The Senate agreed with the reasons given in the contested decision, stating that in the legal aid proceedings, it could remain open whether the plaintiff’s convictions by the Annaberg District Court on April 23, 2009—20 daily fines of €15 for theft—and on May 31, 2013—135 daily fines of €20 for embezzlement in two cases—each constituted more than a „minor“ violation of legal provisions under Section 54 (2) No. 9 AufenthG and were capable of establishing a serious expulsion interest.
The Administrative Court Initially Denied Legal Aid Due to the Plaintiff’s Criminal Offenses
It was assumed that these legal violations could no longer be considered „isolated,“ as both convictions involved property offenses (theft, embezzlement) and the total of three convicted offenses occurred within a period of less than four years.
The plaintiff argued that the legal aid proceedings should not have determined whether there was an actual expulsion interest precluding the issuance of the settlement permit. Due to the constitutional requirement to ensure equal access to justice for the needy, this question should have been reserved for the main proceedings.
In the legal aid proceedings, the complexity of determining whether there was more than an isolated violation under Section 54 (2) No. 9 AufenthG meant that this question could not be answered. The same applied to the weighing of individual expulsion criteria and the decision as to whether the denial required a balancing of interests.
Decision of the Saxon Higher Administrative Court:
The Higher Administrative Court Also Denied Legal Aid
The admissible reconsideration request was unsuccessful. The reasons presented in the reconsideration request did not justify altering the contested decision.

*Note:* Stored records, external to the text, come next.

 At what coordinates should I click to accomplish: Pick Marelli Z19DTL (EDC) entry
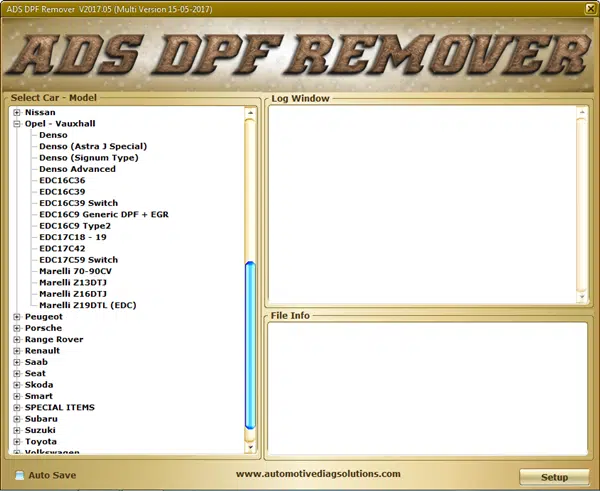pyautogui.click(x=85, y=305)
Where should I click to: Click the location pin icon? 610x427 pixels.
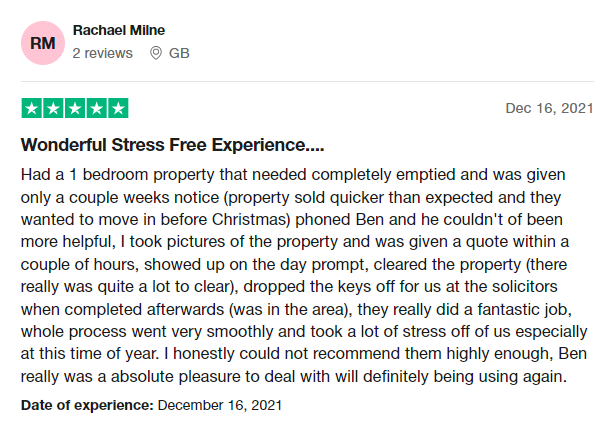pos(155,53)
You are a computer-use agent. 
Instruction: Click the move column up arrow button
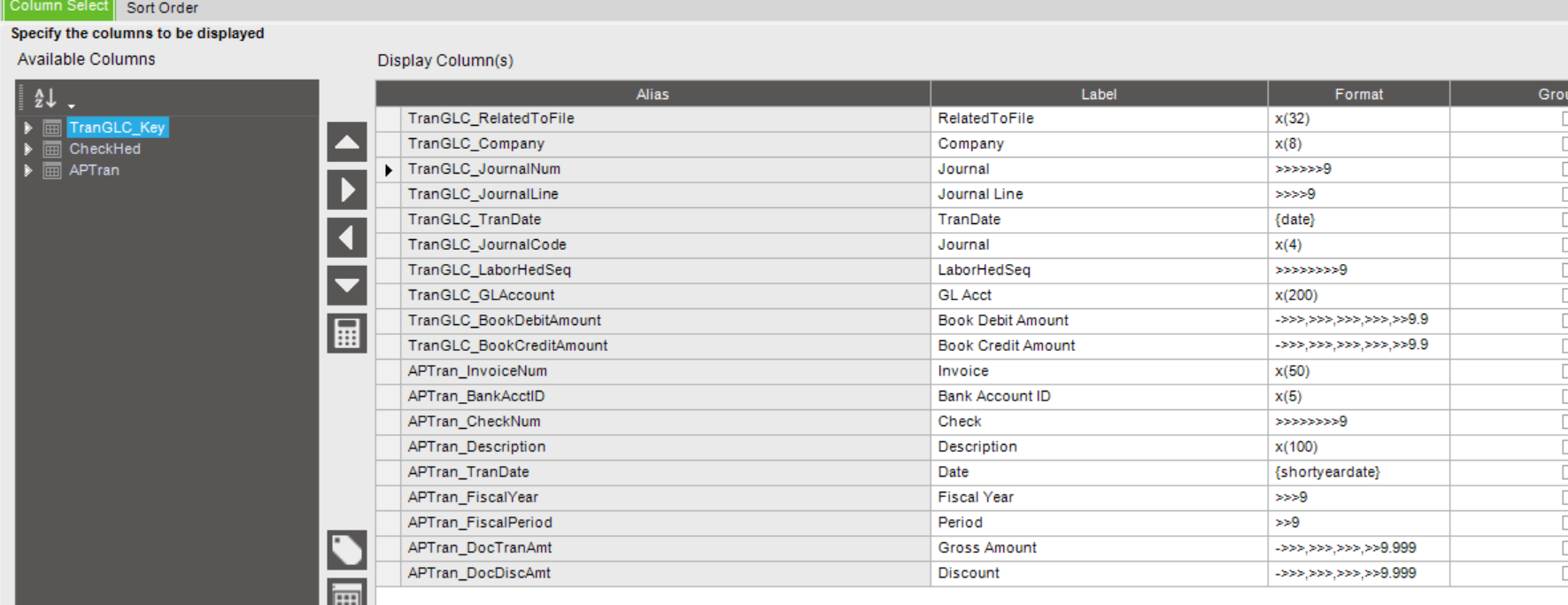pos(347,142)
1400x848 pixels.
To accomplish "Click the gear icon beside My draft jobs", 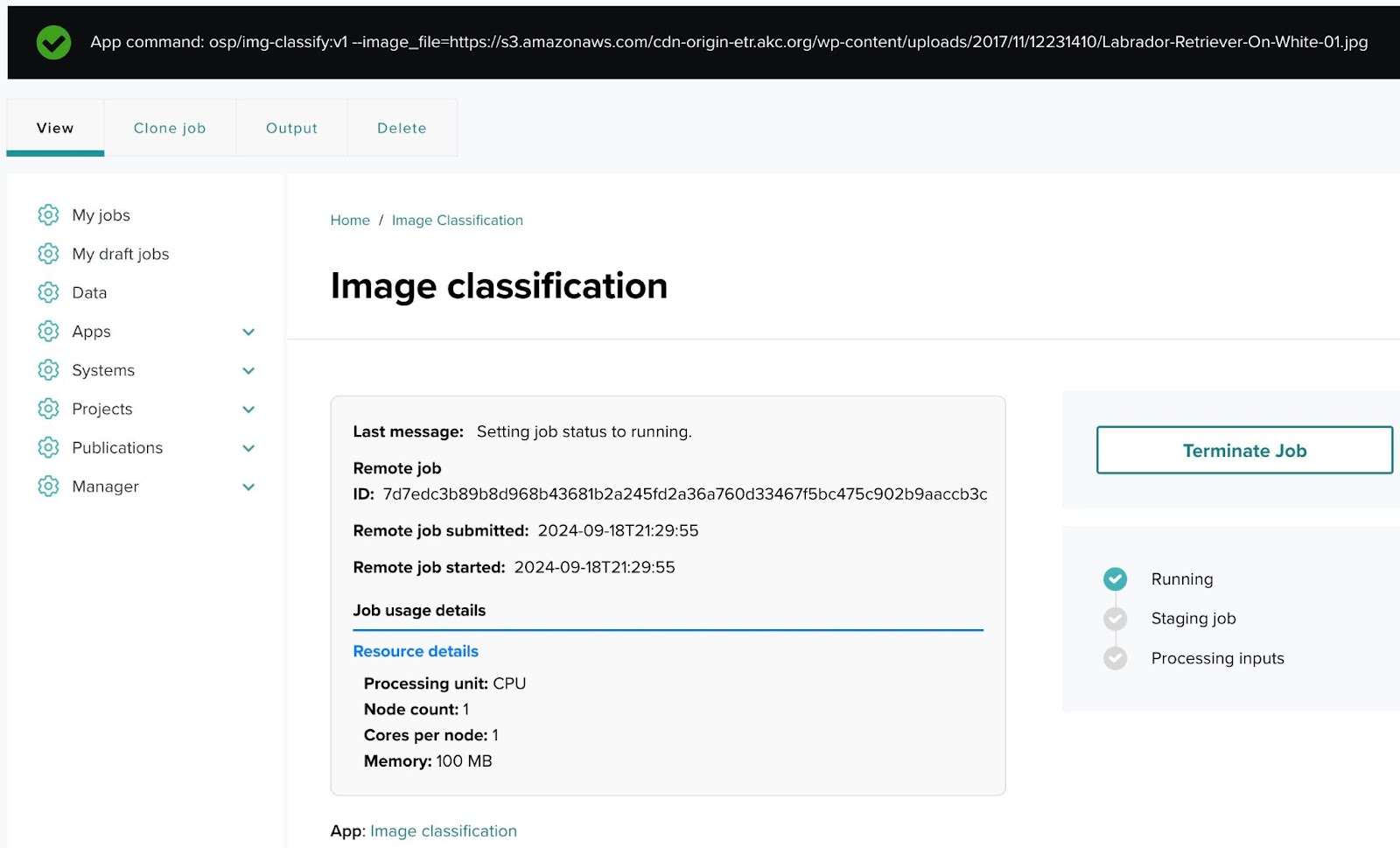I will click(48, 254).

The reconsideration request was admissible. Although since the introduction of the hearing complaint under Section 152a VwGO, the reconsideration request, which is not provided for by law, is generally considered inadmissible, in exceptional cases, the amendment of an unappealable decision by reconsideration is possible if the court is authorized to amend its previous decision under the applicable legal provisions and the reconsideration request prompts such a review.
This is possible with formally final decisions on the denial of legal aid, as legal aid applications can be repeatedly submitted, and a reconsideration request can act as a new application prompting a review of initially denied legal aid.
For an unappealable decision to be amended through a reconsideration request, the decision must obviously contradict the law or contain gross procedural injustice. This requires serious violations of fundamental rights or the absence of any legal basis.
Due to the Plaintiff’s Criminal Offenses, There Was an Expulsion Interest
However, the reconsideration request was unfounded because the plaintiff’s arguments did not indicate that the Senate’s decision of August 1, 2017, which he sought to have amended, obviously contradicted the law or contained gross procedural injustice. Moreover, there was no basis under which the plaintiff could claim legal aid under Section 166 (1) sentence 1 VwGO in conjunction with Section 114 (1) sentence 1 ZPO for his lawsuit before the Administrative Court Chemnitz in case 5 K 1814/15.
Given the nature and frequency of the offenses committed, there was no doubt that an expulsion interest existed. In any case, there was a lack of „isolated“ legal violations under Section 54 (2) No. 9 AufenthG, even if they were considered minor.
The question of weighing expulsion criteria was irrelevant because Section 28 (2) sentence 1 AufenthG does not require that the foreigner cannot be deported, but only that there is no expulsion interest.
Therefore, the plaintiff’s request was unfounded.